The heat during the tour of the Alamo wasn’t overwhelming.  Actually, this is the first summer since we moved to Texas that I have been able to brave the outdoors without getting a bad headache or feeling overwhelmed with fatigue.  I enjoyed the tour and took a bunch of great pictures of Justin getting tutored in the use of rifles and cannons by the costumed docent.  Justin and I even took an evening stroll along the riverwalk before getting to sleep early.

Maybe menopause symptoms don’t make me an old lady yet, but I feel like they help me fit in with the old ladies.  I’d like to hang out with women who can sympathize with me.

I mean really.  How big a problem is it?  Are there many young ladies trying to sneak into the senior center to get undeserved benefits?  It’s just one class!

So Marina and I showed up to class two weeks ago, and the gatekeeper stopped us.

“Are you here for the embroidery class?”

“Yes. We are,” said Marina.

“It’s canceled because the air conditioner went out.  Why didn’t you get the email?  Aren’t you signed up?”

She grilled my friend and demanded her name, rank, and serial number.  She made her show senior center card, her driver’s license, social security card, and birth certificate and give a secret handshake to verify that she belonged.

The lady signed Marina up for all the classes and emails before turning her piercing glare to me.

“And who are you?” she demanded.

Marina turned to me and let me fumble through our cover story.

I drive Marina to class and am here to take care of her.  I’m a senior helper.” I said.

Marina is strong and able-bodied, but she does have gray hair and a few wrinkles.  Even if she doesn’t look like she needs anyone’s help, looks can be deceiving.  I hoped the lady would give us the benefit of the doubt.  No such luck.  The dragon didn’t buy my story.  She didn’t even question us before lighting into a lecture.

“You can be here!”

“What are you thinking?”

“I see that embroidery bag in your hands.”
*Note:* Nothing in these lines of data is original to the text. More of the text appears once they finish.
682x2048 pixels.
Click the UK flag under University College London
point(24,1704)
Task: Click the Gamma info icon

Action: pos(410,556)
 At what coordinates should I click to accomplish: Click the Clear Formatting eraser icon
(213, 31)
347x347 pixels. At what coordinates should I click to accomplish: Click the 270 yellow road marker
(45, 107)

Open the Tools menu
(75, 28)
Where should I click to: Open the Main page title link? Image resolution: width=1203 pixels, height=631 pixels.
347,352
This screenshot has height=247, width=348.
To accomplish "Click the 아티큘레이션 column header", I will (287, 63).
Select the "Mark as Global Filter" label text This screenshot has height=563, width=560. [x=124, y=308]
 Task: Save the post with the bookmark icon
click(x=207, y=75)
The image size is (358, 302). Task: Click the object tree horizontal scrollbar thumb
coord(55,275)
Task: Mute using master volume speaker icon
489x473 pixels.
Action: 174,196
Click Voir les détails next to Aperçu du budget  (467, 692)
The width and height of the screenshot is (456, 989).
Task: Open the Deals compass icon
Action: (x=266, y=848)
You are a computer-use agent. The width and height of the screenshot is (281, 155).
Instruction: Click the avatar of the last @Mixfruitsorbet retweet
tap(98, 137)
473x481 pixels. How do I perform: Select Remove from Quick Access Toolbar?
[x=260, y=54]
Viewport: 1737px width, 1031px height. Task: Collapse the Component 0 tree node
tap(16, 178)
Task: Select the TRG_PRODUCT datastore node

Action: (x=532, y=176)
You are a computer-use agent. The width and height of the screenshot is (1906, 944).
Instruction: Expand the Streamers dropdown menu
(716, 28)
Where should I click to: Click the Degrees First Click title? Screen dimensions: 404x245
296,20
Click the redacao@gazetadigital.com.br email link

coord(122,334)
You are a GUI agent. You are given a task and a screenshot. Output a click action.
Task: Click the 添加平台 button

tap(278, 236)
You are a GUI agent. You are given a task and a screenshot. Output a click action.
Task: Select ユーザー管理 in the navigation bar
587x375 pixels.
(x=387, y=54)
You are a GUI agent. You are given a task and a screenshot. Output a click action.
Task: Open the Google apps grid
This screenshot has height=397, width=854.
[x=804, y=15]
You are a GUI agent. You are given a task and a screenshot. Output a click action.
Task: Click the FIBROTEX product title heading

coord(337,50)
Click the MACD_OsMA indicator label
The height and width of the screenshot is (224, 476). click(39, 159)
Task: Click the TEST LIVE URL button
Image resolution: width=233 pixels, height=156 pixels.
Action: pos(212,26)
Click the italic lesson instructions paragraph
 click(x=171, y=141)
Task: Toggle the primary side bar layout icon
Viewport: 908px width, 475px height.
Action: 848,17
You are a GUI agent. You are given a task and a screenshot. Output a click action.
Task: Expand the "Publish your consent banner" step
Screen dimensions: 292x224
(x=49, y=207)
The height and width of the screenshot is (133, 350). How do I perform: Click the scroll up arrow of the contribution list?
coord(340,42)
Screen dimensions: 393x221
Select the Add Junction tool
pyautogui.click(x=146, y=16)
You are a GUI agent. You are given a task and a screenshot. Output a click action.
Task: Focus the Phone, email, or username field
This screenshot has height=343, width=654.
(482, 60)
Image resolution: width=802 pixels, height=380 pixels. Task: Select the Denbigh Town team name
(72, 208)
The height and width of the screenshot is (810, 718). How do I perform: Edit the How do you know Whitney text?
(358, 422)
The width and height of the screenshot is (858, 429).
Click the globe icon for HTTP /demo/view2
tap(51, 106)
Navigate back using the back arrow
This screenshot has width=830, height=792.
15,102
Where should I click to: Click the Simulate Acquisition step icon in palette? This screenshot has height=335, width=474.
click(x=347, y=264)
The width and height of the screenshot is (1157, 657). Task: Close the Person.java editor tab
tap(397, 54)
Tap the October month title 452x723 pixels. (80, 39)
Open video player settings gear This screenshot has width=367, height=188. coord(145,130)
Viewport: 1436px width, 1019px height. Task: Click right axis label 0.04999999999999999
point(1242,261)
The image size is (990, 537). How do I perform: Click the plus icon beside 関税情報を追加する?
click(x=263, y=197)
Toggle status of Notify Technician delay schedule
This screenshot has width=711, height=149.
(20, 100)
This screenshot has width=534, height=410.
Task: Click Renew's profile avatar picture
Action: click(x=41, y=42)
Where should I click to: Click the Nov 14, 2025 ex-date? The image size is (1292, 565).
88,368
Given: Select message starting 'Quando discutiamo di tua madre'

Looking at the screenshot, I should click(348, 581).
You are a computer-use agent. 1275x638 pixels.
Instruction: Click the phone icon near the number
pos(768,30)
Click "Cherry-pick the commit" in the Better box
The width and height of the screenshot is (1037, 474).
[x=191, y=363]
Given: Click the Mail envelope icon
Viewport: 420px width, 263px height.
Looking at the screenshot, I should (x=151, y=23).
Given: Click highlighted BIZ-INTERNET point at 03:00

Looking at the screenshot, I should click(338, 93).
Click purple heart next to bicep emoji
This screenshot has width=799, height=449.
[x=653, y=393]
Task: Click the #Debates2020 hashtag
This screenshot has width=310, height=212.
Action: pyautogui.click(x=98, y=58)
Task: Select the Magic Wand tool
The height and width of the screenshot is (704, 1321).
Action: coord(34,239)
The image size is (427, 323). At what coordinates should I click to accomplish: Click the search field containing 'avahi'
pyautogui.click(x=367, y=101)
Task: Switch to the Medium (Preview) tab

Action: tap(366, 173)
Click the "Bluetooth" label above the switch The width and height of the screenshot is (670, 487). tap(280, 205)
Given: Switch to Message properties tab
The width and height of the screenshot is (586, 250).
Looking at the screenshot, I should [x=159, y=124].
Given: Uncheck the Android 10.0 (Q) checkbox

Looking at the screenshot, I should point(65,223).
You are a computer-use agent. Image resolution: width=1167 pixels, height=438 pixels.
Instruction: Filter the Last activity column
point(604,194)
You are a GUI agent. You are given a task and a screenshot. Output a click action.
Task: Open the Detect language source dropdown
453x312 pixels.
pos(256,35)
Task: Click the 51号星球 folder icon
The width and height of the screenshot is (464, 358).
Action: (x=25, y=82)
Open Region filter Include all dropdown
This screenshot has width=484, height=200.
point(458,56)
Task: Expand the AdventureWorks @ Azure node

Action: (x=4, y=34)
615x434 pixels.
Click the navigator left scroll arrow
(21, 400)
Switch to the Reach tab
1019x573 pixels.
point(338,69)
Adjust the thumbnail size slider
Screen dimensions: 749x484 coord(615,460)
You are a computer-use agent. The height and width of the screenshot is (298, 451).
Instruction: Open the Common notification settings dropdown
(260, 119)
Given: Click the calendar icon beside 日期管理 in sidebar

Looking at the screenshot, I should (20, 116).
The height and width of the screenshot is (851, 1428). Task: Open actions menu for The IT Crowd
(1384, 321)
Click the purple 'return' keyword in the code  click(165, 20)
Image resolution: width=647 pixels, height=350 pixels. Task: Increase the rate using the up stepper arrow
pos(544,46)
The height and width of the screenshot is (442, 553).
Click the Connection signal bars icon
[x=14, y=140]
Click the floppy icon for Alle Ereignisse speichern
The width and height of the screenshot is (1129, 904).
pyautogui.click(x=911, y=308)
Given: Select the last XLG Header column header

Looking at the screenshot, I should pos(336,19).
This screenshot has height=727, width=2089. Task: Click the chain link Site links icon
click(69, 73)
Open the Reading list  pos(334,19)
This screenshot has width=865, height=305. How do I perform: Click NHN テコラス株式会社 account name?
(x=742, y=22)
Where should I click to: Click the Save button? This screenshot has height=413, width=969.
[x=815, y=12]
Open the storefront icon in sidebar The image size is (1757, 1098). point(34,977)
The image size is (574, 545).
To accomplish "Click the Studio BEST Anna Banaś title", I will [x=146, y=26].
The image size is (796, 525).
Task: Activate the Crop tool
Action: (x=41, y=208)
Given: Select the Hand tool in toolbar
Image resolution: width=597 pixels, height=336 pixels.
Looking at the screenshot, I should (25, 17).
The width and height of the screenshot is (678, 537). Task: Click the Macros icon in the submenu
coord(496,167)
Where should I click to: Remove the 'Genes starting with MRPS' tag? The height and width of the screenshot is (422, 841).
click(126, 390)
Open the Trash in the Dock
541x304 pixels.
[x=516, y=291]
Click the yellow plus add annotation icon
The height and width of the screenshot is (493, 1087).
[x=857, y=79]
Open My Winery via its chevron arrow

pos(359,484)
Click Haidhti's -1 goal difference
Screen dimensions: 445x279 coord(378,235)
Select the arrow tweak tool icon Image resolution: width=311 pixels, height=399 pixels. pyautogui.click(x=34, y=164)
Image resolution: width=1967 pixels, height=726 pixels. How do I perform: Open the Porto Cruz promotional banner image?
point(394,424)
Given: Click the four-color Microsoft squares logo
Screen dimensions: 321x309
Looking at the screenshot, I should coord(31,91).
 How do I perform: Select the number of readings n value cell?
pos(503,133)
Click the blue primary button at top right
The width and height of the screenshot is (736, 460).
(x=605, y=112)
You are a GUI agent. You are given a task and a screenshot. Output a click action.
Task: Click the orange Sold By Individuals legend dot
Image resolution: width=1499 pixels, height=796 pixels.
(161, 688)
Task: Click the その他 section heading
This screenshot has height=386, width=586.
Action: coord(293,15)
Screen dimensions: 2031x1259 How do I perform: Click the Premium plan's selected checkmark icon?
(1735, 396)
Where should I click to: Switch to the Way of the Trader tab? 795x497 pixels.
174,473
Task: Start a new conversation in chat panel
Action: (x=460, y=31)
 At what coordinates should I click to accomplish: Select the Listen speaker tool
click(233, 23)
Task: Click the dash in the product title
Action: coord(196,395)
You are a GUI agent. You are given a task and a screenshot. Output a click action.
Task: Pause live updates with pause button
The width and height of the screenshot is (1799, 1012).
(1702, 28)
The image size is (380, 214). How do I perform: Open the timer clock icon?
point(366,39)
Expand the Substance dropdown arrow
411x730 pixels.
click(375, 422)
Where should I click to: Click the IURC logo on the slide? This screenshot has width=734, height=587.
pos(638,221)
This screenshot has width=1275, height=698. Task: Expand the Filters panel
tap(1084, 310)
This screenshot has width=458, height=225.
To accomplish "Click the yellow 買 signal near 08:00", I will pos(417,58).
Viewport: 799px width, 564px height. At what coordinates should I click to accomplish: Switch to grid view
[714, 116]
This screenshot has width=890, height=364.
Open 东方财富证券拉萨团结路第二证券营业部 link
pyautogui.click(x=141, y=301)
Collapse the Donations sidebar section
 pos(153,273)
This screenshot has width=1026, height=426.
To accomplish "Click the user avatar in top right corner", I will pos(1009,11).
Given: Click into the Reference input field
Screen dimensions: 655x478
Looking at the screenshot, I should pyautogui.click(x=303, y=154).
“You aren’t allowed in here.”

“You have to wait outside.”

She went on and on.  I tuned her out, heard only blah blah blah, and felt the undercurrent of shame on you, shame, shame, shame.

We turned tail and ran out to the car.  When we got there, Marina asked me if it would help if she borrowed her neighbor’s cane to be a more convincing needy old lady.

“I think that boat has sailed,” I said. 

I may not be over fifty, but it feels like I belong there.  The senior center okayed my coming last summer, and the ladies loved me.  Maybe I should have called the director again this year, but it was only for a few weeks.  Some of my friends applaud my rebellion for the sake of fine arts and others shake their fingers at me and say I got what I deserved.  I just wish I had been able to go for one or two weeks longer.

Alas, school starts soon.  I hope that I’ve learned enough to inspire me to continue by myself.  There are YouTube videos I can use, but it was fun being part of the group while it lasted.  I liked hanging with the old ladies and will miss their company. 

I wonder if I can get permission to sneak in again next year.